ST. LOUIS — Protesters have occupied the front steps of St. Louis city hall and they say they won't move until Mayor Lyda Krewson resigns.
Thursday night, the group "Occupy City Hall STL" threw Krewson a mock "retirement" — hanging signs and blocking the main entrance to 1200 Market Street.
The tension between protesters and the Mayor ratcheted up late last month when she read the names and addresses of some protesters live on Facebook. She was reading letters they had written to her about the city's medium-security jail.
The Mayor apologized and took down the video but protesters see it as an intimidation tactic and things have escalated ever since then.
Whatever the Mayor's intentions, some in the crowd Thursday night said their grievances with her go beyond that Facebook post.
Toni Taylor's son was shot and killed in an altercation with police in 2013.
"I just feel like since she's the boss of the police she should have been doing something against police brutality even before she read those names," Taylor said.

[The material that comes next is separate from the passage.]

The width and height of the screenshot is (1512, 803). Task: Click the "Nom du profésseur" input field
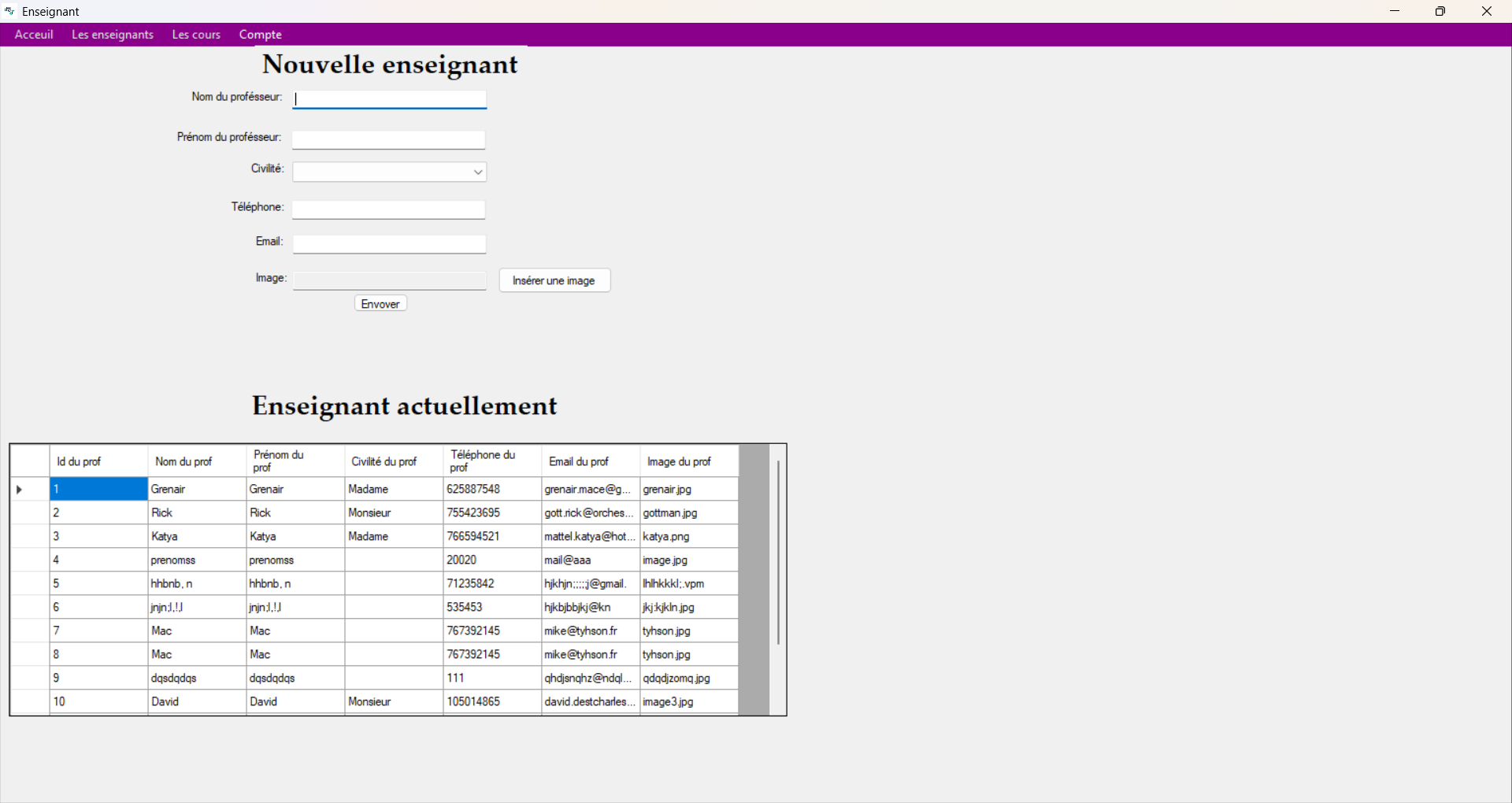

But Mayor Krewson said she is not going anywhere. Her office says she is focused on leading the city "through multiple public health and economic crises" and says this protest is a "distraction."

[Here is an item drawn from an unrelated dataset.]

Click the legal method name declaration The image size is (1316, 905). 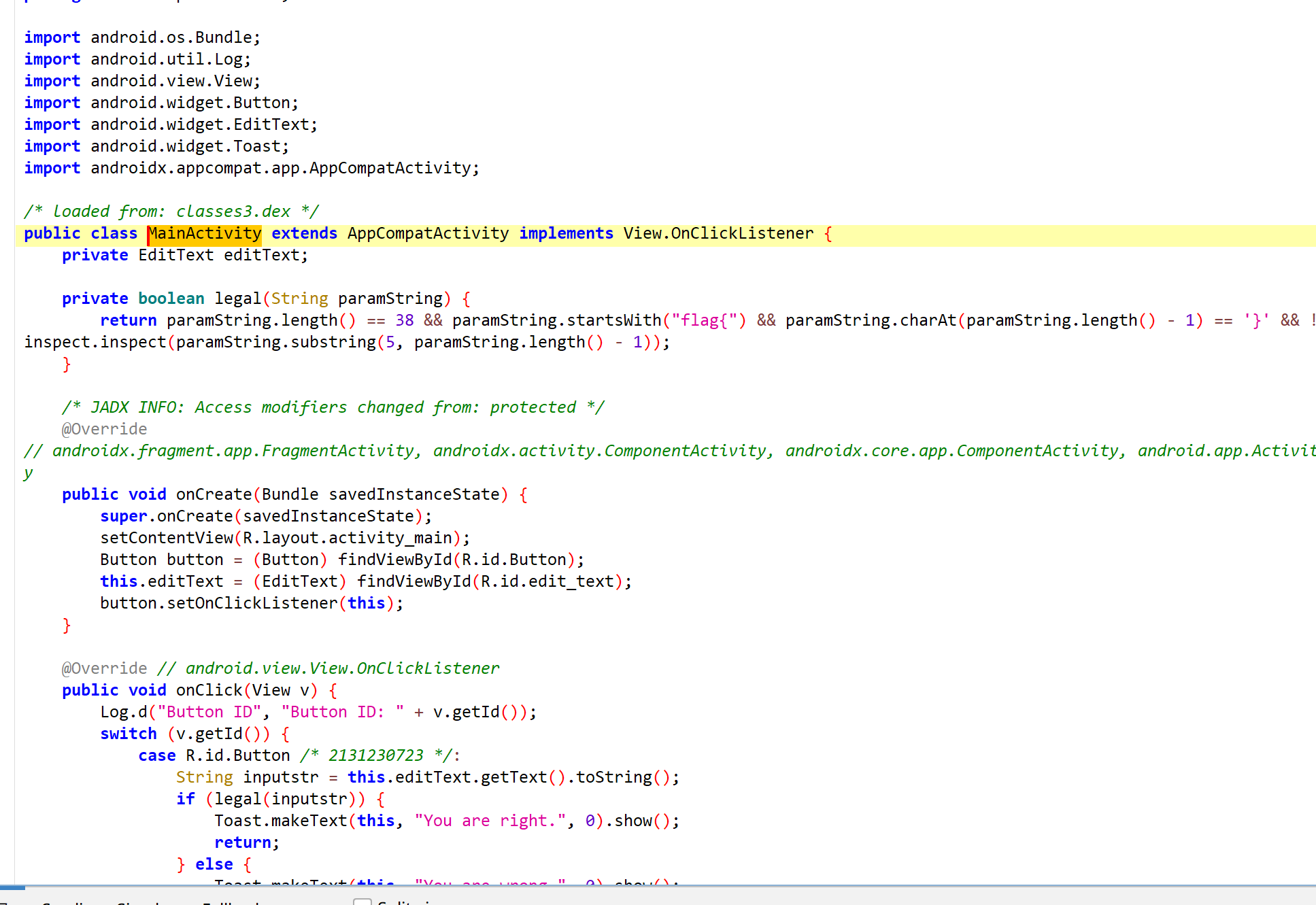click(237, 298)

Overnight Wednesday into Thursday police say two city workers were trying to tow the car of a protester for street cleaning when two people in the group attacked them, hitting one working with the butt of a rifle.
Protest organizers released a statement about the altercation.
They blamed the city for escalating something they say could have been resolved with a parking ticket and said, in part, "This weaponization of parking enforcement simply to deter people's first amendment right of free speech is in line with tactics used by the city during previous occupations and protests."